Because of improvements in the safety of invasive procedures and advances in technology, the most recent systematic reviews demonstrated pregnancy loss rates for CVS and amniocentesis to be less than 1.0% [2, 12]. Naturally, parents-to-be are anxious to have results as early as possible. Cell-free DNA screening takes the advantage of being able to be performed as early as 10 weeks, without the need of an invasive procedure. Noninvasive prenatal screening test has sensitivities and specificities approaching 99%. While NIPT detects aneuploidies with a high degree of certainty, it is, so far, less reliable in detecting microdeletions and duplications in fetal genomes smaller than 5 Mb [13, 14]. Recently, large number of validation studies reporting the PPV of NIPT for the detection of CNVs have been published. Gou et al. demonstrated that the PPV of recurrent CNVs seemed to be higher than that of rare chromosomal deletions/duplications [15]. Furthermore, a recent study by Rafalko et al. reported higher PPV for complex CNVs (93.9%) compared to isolated CNVs (61.0%) [16].
A concern is that as higher proportions of the genome are analyzed, false positive and false negative results are expected to increase, which would result in an increase in unnecessary invasive procedures [17]. NIPT is still a screening test. During pre-test counseling, women should be informed about the accuracy, reliability, false positive, and false negative rates. According to current NIPT guidelines, ACMG strongly recommends all positive NIPT findings to be confirm by invasive prenatal diagnostic testing [17]. In addition, diagnostic follow up testing with CMA should be offered when NIPT identifies a CNV [17].
Partial trisomy of the distal 15q is a rare chromosomal disorder. In general, the duplication of 15q has been characterized by prenatal and postnatal overgrowth, craniosynostosis, distinct facial features, and intellectual disability, likely reflecting triplosensitivity for one or more of the several genes that are found within this region [18,19,20]. The breakpoints and extent of the duplicated segment are variable among patients. The clinical outcome and severity of physical findings varies from case to case, depending on the length and the genes involved in the duplicated region of the chromosome [19, 21]. Specifically, duplication of type 1 insulin-like growth factor 1 receptor (IGF1R) (OMIM 147,370) gene located at 15q26.3 is thought to lead to overgrowth, whereas haploinsufficiency of IGF1R can cause growth restriction [19,20,21,22]. The majority of cases reported have resulted from de novo unbalanced translocations, and the second chromosome involved in the translocation has varied. Although many large duplications can be appreciated by routine karyotyping, detection of this duplication generally requires analysis by fluorescence in situ hybridization and chromosomal microarray. Abnormalities involving sub-telomeric regions can be difficult to visualize well using conventional cytogenetics methods (G-banding analysis).
Previous study has detected the deletion of 5 Mb in fetal chromosome 15q11.2q13.1 and was further confirmed by CNV and karyotype analysis [14]. Our study reports a duplication of about 10 Mb in size detected using NIPT. A finding of duplication of a 10.34 Mb fragment located on 15q26.1q26.3 by NIPT was confirmed using various genetic modalities. The existence of duplication of material from chromosome 15 was established and further delineated by microarray, followed by the karyotype analysis and FISH. Detection of microdeletions or duplications can be very difficult using G-banding karyotyping analysis from amniotic fluid. Therefore, to pinpoint the exact location of the duplicated fragment and to visualize the whole chromosomal complement, subtelomeric probes for the distal portion of chromosomes 15q and 18q were used. The final karyotype from amniotic fluid was reported as 46,XX,der(18)t(15;18)(q26.1;q23)dn.
Without molecular cytogenetic testing modalities, a dup(15)(q26.1q26.3) would have been suggested, but a derivative chromosome 18 would not have been detected.
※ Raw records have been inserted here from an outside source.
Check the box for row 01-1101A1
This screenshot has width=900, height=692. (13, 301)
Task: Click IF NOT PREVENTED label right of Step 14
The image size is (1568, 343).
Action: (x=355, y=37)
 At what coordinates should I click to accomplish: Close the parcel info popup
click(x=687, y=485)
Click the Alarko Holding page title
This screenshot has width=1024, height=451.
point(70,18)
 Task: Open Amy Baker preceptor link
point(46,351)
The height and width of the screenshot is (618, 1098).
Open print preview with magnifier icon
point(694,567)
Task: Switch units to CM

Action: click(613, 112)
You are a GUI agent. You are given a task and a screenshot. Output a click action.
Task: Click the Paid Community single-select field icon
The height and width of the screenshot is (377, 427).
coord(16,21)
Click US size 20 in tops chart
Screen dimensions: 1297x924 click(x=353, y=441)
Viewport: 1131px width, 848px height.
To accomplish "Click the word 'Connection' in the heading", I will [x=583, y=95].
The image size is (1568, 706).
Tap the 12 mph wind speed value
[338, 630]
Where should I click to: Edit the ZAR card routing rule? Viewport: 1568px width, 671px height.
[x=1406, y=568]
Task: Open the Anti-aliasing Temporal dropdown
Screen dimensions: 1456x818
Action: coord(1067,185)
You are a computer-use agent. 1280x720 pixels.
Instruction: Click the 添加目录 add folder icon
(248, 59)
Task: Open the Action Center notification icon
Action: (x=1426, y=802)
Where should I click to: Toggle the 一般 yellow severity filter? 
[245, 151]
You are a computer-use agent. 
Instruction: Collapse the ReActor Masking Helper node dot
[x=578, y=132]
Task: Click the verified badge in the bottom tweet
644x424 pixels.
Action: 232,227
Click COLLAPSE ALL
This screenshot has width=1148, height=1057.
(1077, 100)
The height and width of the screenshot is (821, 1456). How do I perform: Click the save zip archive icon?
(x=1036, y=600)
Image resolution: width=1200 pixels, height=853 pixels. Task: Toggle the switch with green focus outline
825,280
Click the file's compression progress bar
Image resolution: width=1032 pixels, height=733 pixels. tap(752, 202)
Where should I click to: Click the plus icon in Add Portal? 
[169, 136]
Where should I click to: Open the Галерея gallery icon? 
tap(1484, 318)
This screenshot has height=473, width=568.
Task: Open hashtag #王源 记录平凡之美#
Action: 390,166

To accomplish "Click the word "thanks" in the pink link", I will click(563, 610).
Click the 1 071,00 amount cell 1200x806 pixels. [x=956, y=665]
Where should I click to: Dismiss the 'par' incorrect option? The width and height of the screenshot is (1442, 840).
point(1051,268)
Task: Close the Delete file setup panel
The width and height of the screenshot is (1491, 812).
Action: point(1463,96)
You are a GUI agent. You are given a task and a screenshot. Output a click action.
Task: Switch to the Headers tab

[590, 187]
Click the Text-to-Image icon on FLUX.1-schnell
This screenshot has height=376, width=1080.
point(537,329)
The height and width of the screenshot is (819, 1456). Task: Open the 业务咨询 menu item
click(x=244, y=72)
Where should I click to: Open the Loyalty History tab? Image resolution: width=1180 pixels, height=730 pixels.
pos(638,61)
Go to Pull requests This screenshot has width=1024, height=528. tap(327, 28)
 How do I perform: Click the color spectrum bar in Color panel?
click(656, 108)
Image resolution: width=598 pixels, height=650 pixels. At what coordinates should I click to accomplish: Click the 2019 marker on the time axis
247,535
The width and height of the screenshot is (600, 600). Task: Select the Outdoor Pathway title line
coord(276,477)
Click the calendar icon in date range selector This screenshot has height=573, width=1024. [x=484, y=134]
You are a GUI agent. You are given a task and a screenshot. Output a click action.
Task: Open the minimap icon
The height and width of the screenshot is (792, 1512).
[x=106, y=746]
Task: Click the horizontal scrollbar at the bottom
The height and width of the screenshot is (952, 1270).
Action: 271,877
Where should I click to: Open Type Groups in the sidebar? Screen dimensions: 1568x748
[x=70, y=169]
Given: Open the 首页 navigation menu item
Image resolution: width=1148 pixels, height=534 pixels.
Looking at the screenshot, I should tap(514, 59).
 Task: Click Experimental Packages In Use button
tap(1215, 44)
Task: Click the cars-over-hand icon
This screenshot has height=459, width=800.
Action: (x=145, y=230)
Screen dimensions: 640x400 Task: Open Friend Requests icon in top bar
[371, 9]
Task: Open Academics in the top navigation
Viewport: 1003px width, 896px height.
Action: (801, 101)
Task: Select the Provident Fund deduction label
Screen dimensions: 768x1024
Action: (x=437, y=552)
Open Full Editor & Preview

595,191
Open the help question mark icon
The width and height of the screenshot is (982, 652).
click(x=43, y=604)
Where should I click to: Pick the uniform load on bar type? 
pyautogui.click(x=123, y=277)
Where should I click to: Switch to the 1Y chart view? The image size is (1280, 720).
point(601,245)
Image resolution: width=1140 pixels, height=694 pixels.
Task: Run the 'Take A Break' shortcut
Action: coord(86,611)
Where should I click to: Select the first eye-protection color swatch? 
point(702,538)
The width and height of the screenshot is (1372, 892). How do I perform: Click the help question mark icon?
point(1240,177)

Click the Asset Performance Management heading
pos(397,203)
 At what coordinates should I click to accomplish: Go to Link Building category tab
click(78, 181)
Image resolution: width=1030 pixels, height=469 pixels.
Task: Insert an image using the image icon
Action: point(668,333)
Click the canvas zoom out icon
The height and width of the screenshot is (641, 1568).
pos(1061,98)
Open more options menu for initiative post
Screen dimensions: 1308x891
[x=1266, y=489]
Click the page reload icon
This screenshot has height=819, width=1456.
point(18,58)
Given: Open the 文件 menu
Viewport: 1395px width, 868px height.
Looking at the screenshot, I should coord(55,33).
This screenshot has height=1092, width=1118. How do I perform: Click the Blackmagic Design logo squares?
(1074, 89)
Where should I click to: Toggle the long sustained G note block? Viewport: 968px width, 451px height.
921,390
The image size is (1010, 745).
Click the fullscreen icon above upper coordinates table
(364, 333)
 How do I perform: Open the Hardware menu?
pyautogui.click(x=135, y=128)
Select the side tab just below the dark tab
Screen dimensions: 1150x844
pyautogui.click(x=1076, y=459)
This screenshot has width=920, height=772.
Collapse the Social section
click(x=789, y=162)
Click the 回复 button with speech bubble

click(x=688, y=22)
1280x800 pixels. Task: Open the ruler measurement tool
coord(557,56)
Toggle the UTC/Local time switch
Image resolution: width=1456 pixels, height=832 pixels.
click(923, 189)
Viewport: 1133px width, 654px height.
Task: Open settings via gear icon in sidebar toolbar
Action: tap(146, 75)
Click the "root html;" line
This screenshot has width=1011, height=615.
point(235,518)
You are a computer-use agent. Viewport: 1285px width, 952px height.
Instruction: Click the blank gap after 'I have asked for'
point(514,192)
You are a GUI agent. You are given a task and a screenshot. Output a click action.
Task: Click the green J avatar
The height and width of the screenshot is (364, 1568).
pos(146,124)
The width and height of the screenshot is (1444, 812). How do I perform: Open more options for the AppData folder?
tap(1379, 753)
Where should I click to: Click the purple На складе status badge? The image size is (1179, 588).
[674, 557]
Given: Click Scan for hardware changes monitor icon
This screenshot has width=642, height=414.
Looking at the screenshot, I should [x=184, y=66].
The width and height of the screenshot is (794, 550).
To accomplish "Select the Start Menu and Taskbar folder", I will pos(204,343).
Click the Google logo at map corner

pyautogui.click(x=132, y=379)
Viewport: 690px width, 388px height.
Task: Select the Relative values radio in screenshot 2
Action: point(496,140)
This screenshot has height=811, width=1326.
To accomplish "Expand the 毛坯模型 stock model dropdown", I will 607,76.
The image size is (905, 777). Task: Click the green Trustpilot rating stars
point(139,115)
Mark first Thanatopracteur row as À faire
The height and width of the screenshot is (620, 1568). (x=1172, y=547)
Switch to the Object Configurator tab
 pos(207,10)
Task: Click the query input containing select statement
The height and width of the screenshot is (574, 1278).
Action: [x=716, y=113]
CNV analyses provide information whether copy number gains and losses are present but not whether they have been translocated from their normal position(s) in the genome. Thus, confirmation of suspected chromosome abnormalities by FISH and chromosome analysis may be necessary to determine the nature of an abnormality.
The pregnancy reported in this paper ended in an elective interruption of pregnancy. Since unbalanced translocations can result from either de novo event or the malsegregation of a balanced parental translocation, parental chromosomal studies were completed to see if either of them is a balanced carrier of a translocation involving chromosome 15 and 18. Due to lack of precise and targeted genomic testing done in Bosnia and Herzegovina, diagnostic follow up testing was done in collaboration with laboratories in Greece and Germany. Parental karyotype and FISH analysis were normal with no genetic aberrations. The couple has another healthy child with unknown karyotype. The de novo origin of the 15q duplication is consistent with the fact that there is no prior history of spontaneous abortions and no family history of chromosomal anomalies or genetic disorders. Moreover, it is important to note that negative results in both parents cannot exclude the possibility of parental gonadal mosaicism, thus leading to minor recurrence risk in subsequent pregnancies.